Problem description
Your answer should be every line below that includes the word "navigation".

++++ Material for the task

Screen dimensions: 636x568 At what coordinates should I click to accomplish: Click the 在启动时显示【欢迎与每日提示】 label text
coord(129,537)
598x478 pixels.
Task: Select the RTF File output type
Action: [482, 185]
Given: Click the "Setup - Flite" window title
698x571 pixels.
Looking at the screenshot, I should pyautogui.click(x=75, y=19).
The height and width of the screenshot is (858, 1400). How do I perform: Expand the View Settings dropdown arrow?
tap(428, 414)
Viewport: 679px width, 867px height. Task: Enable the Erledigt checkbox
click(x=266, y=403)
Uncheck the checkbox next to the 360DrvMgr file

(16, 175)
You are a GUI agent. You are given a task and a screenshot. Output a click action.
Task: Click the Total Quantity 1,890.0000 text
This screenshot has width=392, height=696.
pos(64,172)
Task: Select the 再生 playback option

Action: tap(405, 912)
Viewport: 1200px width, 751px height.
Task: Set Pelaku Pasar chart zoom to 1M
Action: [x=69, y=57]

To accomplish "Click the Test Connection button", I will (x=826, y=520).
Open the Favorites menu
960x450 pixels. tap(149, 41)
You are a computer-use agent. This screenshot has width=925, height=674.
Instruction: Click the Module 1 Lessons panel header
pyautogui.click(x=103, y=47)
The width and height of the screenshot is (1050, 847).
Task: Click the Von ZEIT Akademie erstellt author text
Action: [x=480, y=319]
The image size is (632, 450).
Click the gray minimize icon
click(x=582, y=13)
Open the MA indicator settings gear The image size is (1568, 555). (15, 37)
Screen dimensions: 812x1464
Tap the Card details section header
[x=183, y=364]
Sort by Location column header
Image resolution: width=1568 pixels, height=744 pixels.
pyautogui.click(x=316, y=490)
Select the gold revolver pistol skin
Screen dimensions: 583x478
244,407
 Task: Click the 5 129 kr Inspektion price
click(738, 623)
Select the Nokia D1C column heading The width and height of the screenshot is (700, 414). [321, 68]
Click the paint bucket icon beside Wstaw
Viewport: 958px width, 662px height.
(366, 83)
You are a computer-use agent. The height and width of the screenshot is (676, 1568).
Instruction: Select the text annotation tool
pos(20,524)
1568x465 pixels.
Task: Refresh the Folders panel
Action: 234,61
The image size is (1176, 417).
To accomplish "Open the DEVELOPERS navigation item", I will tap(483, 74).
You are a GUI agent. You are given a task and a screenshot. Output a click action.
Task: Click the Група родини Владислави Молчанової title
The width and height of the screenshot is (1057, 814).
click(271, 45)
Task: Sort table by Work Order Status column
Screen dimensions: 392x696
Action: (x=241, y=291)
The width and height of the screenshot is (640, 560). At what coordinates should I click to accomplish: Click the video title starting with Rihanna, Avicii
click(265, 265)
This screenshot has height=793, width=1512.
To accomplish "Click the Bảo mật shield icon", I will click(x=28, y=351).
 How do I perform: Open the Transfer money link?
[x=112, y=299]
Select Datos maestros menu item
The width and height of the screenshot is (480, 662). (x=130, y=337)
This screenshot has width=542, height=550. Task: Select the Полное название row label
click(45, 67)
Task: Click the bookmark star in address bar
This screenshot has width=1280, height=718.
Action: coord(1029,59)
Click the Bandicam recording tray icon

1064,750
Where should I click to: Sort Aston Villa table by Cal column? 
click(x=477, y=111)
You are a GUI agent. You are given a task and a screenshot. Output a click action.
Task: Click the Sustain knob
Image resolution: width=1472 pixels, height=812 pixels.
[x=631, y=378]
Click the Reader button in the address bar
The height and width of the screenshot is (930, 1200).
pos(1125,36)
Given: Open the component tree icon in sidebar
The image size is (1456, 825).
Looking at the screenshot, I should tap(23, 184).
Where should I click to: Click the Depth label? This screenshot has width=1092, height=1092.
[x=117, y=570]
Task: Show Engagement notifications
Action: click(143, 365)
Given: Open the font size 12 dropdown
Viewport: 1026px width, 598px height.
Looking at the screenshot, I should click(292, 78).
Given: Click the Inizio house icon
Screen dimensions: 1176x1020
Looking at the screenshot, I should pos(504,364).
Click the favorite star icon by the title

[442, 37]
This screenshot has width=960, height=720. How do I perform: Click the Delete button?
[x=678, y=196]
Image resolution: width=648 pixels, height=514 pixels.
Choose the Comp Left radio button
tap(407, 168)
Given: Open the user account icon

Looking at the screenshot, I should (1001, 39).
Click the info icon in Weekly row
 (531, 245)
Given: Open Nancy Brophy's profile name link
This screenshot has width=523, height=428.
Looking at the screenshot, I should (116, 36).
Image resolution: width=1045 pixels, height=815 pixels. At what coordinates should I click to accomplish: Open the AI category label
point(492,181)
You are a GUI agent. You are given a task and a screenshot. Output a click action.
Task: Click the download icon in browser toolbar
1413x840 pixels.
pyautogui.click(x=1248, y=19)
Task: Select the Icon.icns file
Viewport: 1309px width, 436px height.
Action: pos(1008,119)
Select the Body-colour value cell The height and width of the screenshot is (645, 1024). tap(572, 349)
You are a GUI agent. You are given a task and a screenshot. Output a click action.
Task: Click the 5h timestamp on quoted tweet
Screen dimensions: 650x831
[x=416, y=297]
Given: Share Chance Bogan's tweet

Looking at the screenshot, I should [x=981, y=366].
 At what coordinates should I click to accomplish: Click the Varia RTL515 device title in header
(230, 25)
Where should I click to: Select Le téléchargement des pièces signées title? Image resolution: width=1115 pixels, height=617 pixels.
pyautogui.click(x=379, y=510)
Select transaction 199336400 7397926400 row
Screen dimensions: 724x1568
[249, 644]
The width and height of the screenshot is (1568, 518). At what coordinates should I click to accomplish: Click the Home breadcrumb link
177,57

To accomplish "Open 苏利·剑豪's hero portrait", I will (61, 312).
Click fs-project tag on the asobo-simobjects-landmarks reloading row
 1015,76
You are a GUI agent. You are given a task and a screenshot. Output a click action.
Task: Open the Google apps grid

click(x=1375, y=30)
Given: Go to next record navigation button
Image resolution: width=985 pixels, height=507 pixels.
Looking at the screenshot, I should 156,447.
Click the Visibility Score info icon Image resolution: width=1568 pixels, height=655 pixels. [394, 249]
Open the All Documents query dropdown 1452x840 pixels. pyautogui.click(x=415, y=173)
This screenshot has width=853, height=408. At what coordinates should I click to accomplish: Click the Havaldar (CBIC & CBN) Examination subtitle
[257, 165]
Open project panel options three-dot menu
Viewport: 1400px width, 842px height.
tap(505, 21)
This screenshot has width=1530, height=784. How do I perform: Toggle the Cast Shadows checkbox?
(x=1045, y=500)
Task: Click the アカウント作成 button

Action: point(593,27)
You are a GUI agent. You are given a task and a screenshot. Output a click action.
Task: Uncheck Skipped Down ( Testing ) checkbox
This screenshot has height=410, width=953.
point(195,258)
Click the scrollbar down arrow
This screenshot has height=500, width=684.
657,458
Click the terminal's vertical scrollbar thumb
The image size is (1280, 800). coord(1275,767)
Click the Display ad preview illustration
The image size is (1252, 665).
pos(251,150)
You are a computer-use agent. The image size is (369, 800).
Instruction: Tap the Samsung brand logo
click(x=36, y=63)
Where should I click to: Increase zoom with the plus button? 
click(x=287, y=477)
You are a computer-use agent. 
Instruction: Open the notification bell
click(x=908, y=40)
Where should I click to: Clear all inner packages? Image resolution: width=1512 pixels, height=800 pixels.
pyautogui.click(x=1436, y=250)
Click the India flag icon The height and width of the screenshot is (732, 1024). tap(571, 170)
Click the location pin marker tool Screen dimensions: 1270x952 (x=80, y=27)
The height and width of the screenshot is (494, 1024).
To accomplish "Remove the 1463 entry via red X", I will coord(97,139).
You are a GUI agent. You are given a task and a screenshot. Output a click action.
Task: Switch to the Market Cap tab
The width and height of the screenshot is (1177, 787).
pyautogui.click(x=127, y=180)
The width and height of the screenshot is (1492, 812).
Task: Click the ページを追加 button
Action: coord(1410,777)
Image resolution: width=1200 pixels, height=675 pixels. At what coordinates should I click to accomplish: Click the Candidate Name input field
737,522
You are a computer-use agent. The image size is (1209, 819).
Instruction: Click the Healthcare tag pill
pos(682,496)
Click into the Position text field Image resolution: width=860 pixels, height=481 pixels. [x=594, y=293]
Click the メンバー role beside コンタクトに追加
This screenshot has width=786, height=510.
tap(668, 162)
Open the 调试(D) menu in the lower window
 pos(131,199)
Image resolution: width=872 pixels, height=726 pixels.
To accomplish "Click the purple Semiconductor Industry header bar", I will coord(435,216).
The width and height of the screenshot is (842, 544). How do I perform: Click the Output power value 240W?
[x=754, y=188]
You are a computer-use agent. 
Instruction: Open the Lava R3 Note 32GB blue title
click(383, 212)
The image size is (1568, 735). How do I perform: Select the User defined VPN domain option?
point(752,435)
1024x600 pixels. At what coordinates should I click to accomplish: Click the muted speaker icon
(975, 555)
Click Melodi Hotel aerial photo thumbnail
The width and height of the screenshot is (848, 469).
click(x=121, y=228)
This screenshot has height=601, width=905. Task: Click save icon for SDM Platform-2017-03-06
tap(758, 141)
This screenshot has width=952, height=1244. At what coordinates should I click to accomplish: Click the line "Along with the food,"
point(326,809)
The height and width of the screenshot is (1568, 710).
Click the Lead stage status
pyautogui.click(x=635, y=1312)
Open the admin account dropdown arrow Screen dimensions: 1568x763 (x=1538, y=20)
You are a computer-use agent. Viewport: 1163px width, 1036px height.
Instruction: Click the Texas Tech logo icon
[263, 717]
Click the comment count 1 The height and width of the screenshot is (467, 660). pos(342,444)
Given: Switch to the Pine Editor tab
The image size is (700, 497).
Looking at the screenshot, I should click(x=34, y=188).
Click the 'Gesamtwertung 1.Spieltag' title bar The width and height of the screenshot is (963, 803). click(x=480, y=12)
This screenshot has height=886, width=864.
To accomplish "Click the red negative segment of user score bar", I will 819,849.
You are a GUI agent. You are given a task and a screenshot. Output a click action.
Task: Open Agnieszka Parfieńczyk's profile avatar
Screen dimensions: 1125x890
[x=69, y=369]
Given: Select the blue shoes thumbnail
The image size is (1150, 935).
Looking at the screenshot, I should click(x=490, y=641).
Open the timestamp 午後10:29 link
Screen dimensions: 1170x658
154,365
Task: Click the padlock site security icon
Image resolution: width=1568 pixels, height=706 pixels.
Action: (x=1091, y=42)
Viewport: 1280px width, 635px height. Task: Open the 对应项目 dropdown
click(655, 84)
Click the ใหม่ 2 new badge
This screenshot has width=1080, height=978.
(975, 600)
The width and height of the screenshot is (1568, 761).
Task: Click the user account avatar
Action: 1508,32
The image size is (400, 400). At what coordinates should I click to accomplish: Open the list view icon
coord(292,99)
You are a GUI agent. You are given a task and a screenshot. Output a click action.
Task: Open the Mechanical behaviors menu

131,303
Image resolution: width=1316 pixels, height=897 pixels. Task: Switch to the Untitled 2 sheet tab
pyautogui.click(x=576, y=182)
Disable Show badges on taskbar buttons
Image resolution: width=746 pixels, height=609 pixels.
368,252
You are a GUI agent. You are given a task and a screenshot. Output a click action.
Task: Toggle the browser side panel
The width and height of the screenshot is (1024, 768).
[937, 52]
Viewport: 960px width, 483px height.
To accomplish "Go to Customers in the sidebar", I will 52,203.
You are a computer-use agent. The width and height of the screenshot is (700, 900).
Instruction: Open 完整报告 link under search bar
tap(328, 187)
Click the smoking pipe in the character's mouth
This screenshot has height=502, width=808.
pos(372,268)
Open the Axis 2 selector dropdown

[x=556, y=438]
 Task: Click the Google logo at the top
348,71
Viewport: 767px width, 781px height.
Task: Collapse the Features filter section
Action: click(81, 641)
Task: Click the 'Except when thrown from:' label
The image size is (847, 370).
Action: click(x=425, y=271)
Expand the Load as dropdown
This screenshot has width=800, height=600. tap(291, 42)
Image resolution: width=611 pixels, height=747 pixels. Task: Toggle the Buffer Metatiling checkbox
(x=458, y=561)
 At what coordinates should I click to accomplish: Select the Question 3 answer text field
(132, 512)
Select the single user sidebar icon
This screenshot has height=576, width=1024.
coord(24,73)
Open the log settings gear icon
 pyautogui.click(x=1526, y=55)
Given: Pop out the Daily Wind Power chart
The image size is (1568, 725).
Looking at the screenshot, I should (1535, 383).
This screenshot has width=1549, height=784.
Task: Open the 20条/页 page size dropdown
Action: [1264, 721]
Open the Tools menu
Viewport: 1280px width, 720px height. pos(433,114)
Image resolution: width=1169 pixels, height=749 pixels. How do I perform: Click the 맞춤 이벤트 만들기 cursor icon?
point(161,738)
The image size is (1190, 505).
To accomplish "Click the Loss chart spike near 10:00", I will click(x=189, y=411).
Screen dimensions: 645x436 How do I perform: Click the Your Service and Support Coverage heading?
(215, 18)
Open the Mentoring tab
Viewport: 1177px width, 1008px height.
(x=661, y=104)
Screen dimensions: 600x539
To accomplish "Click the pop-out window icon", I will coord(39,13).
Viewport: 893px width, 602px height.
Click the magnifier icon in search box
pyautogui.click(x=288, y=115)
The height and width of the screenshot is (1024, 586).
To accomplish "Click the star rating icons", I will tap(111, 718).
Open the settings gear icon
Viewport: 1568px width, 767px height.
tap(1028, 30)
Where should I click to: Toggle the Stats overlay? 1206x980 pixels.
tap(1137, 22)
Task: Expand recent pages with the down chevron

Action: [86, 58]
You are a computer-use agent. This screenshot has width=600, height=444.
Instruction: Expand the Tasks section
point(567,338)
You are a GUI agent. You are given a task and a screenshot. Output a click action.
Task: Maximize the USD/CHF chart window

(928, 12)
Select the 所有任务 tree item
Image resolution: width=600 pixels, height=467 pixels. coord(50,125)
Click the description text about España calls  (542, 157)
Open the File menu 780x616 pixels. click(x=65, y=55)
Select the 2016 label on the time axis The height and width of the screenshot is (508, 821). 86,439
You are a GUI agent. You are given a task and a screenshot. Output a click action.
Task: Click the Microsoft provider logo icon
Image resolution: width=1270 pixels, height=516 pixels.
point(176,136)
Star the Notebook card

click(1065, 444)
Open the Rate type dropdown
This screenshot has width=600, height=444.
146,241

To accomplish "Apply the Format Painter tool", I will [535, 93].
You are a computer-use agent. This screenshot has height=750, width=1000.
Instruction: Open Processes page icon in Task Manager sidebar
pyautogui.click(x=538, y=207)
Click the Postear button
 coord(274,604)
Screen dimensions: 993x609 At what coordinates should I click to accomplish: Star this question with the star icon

++++++++

Response to this exercise
To accomplish "Open the DEVELOPERS navigation item", I will tap(483, 74).
Given: Go to next record navigation button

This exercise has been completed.